#### TASK TO COMPLETE:
What must be written out is each line from the one holding "in sender line" through the end of the records, word for word, minus any pictures.

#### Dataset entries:
<<<<
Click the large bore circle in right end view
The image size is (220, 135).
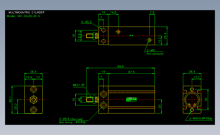point(192,100)
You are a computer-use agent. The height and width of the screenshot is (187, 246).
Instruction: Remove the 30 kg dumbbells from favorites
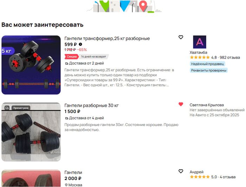pyautogui.click(x=181, y=104)
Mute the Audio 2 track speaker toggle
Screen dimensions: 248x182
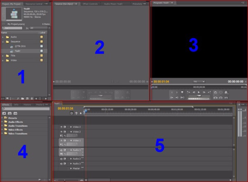click(62, 158)
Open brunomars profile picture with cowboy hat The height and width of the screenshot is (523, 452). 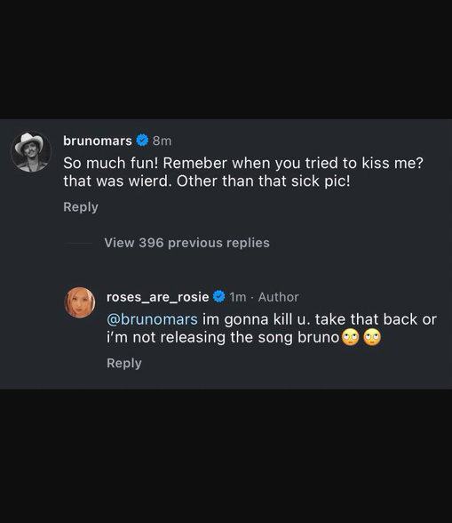point(31,152)
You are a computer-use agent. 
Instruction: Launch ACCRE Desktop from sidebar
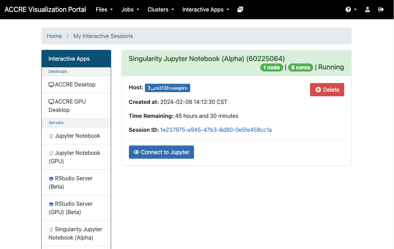[x=75, y=84]
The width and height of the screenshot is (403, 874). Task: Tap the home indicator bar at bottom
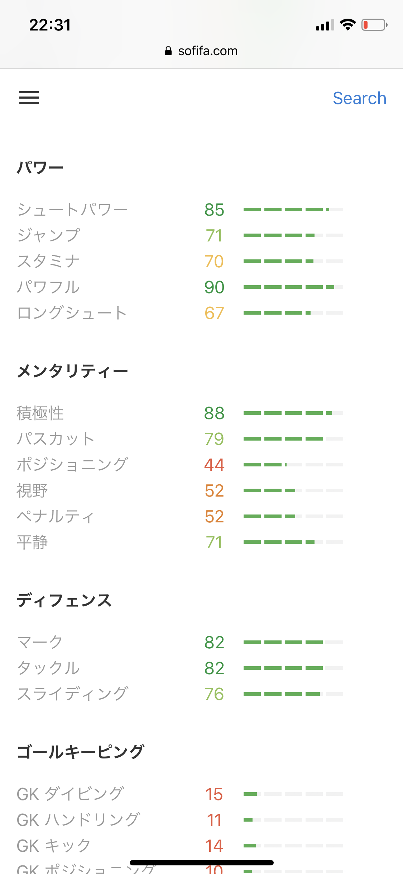click(x=201, y=863)
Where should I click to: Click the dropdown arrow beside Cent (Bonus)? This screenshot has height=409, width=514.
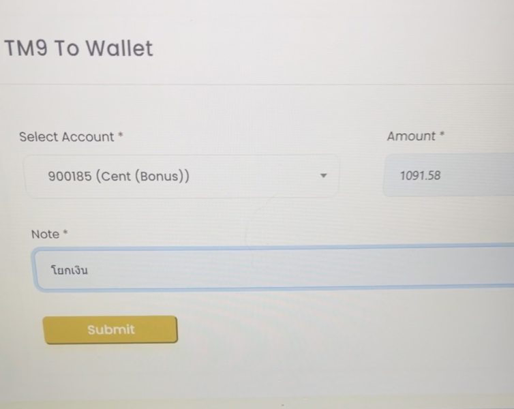pyautogui.click(x=324, y=176)
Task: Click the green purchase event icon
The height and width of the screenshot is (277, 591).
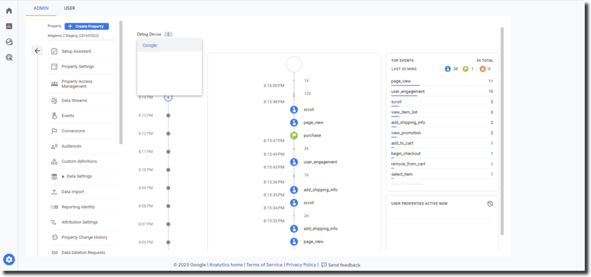Action: click(x=294, y=135)
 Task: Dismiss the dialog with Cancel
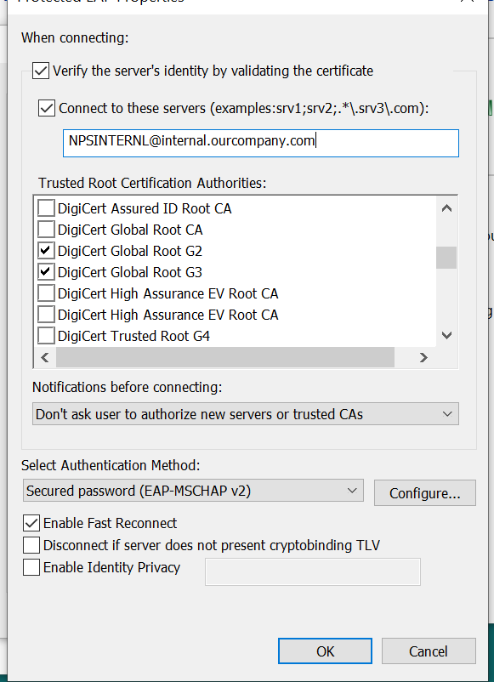point(429,651)
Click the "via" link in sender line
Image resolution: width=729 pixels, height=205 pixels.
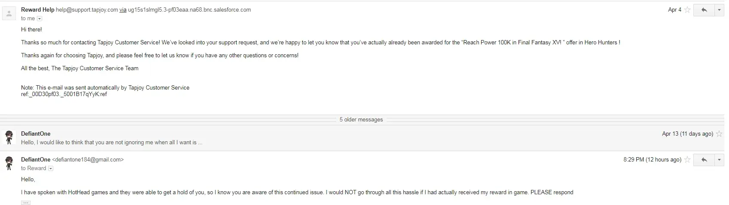tap(123, 9)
>>>>
#### FINAL ANSWER:
Click the "via" link in sender line
Image resolution: width=729 pixels, height=205 pixels.
tap(123, 9)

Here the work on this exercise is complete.